**** Passage to read
What It’s Really Like To Be A Queer Musician In Brazil

Through his colorful DIY pop music, Jaloo is inspiring Brazilian LGBTQ youth to live without fear.

August 03, 2016
What It’s Really Like To Be A Queer Musician In Brazil Junior Franch

From your first click on one of his wild videos, Jaloo’s pride in his visual identity is unmistakable. In his self-directed video for chilly electro-pop single “Ah! Dor!” the Brazilian singer/producer is bound by rope and a skimpy BDSM leather outfit against a marshmallow-colored backdrop, intoning the Portuguese lyrics with limbs flailing like a beetle on its back. For the joyous “Insight,” he bathes in decapitated dolls’ heads, flexes gleaming thimbles on his fingers, and wears playful devil horns. If you were to attempt to summarise his aesthetic, you might say he looks like the outré J-pop icon Kyary Pamyu Pamyu had undergone a queer baptism.

Born in the tropical climate of north Brazil’s Amazonian region of Pará, and currently living in São Paulo, Jaloo’s distinctive approach to music has gained him a wide fanbase since the release of his self-produced debut album #1 last year. It’s a varied release which takes the playful roughness of Brazilian electronic genre tecnobrega and reworks it with global sounds, whether murky electronic beats on “Vem,” or scrappy pop melodies on “Tanto Faz.” In São Paulo, he’s so well known that he can’t walk down the street without being cornered for selfies and Snaps, but appreciation has come from international sources, too. Recognizing that Jaloo’s work has been compared to that of Grimes, last year Claire Boucher showed love on Twitter for his “enchanting music” and “beautiful visuals.”

But for many fans, Jaloo represents much more than simple aesthetic appeal. He’s perhaps the most prominent out queer musician in a nation where over 40% of the entire world’s anti-LGBTQ violence occurs. In the past few years, Brazil has seen a rise in homophobic and transphobic hate crimes coinciding with the increasing power of the Christian right, with congressman Jair Bolsonaro suggesting that parents should “beat the gay out” of their children. A statistic quoted in The New York Times this July noted that a gay or transgender person is killed almost every day in Brazil, giving the nation the highest LGBTQ murder rate in the world.

I spoke with Jaloo, who’s unflinchingly polite in conversation, in a long conversation on Skype this July. With the assistance of a translator, he explained what it’s really like to be out, proud, and gender-fluid in a country where the fact of your existence can automatically place a target on your back, and his hope that his music can inspire Brazil’s queer community to live a life without fear.
********
**** Supplied material
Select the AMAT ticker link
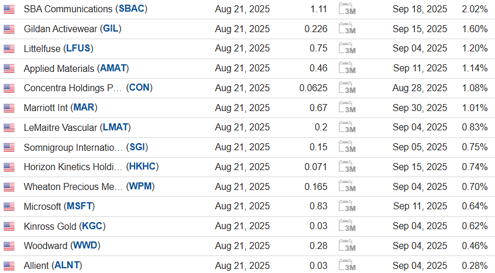(114, 68)
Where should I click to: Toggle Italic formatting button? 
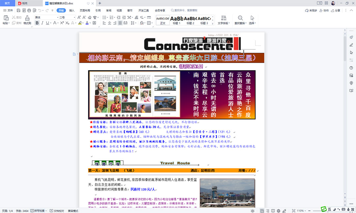tap(42, 23)
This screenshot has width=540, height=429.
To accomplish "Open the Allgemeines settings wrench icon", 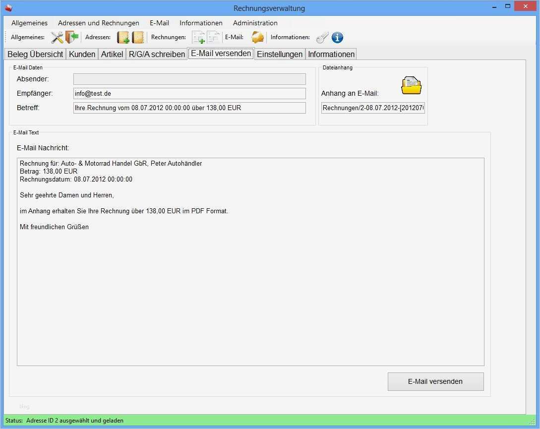I will click(56, 37).
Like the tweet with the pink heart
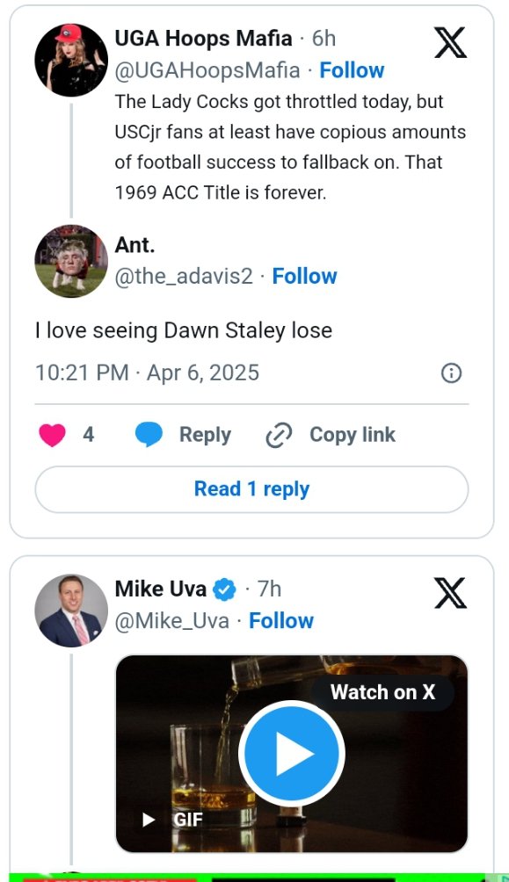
********
### Tasks
1 - In the article on Jaloo, what reason is given for why many fans see him as more than simple aesthetic appeal? Answer in one to three sentences.
2 - Write the next part of the article on Jaloo, picking up after its final sentence.

### Answers
1 - He is perhaps the most prominent out queer musician in Brazil, a nation where over 40% of the entire world's anti-LGBTQ violence occurs.

2 -
JALOO: Brazil is a very homophobic country. Everywhere is dangerous, and we never know when a threatening person will curse or beat you, or abuse you in some way. But the LGBTQ community are really defiant and brave, despite all the prejudice.

I grew up in the Amazon region, in a town called Castanhal in the Pará region. I have a small family, with only two sisters, and we were really really poor. My dad was a security guard who worked nights, and my mum was, and still is, a school teacher. In America you can have a normal life while working as a teacher, but here in Brazil it doesn’t give you stability. Teachers get a really small salary, and it’s difficult all the time.

I always felt that I was gender-fluid, and that I could wear anything. It was hard in Castanhal, though. As a teenager I had long hair and people were always saying, ‘Oh my god, are you a girl or a boy? I don't know.’ I was confused about my sexuality, and I didn’t know how to deal with it. Eventually I cut off my long hair.

People in north Brazil are actually more used to having trans people, compared to mid-west Brazil and the south. I would compare the attitude in the north to that of Thailand, maybe. It’s an interesting thing, but Brazilian-Indian culture has always been more open to trans people and gender fluidity. Personally, though, I was always shy when living back home in the north, and I didn’t have any relationships there.

I didn’t have much interest in music as a kid, and my only connection to it was video games like Sonic The Hedgehog, and their soundtracks. Then at 18 I got a computer and the internet, and a friend introduced to me some electronic music which really opened my mind. When I first heard Björk, that was when I realised that electronic music can have depth, intensity, and be powerful. My favorite album was always Debut, because it’s so simple.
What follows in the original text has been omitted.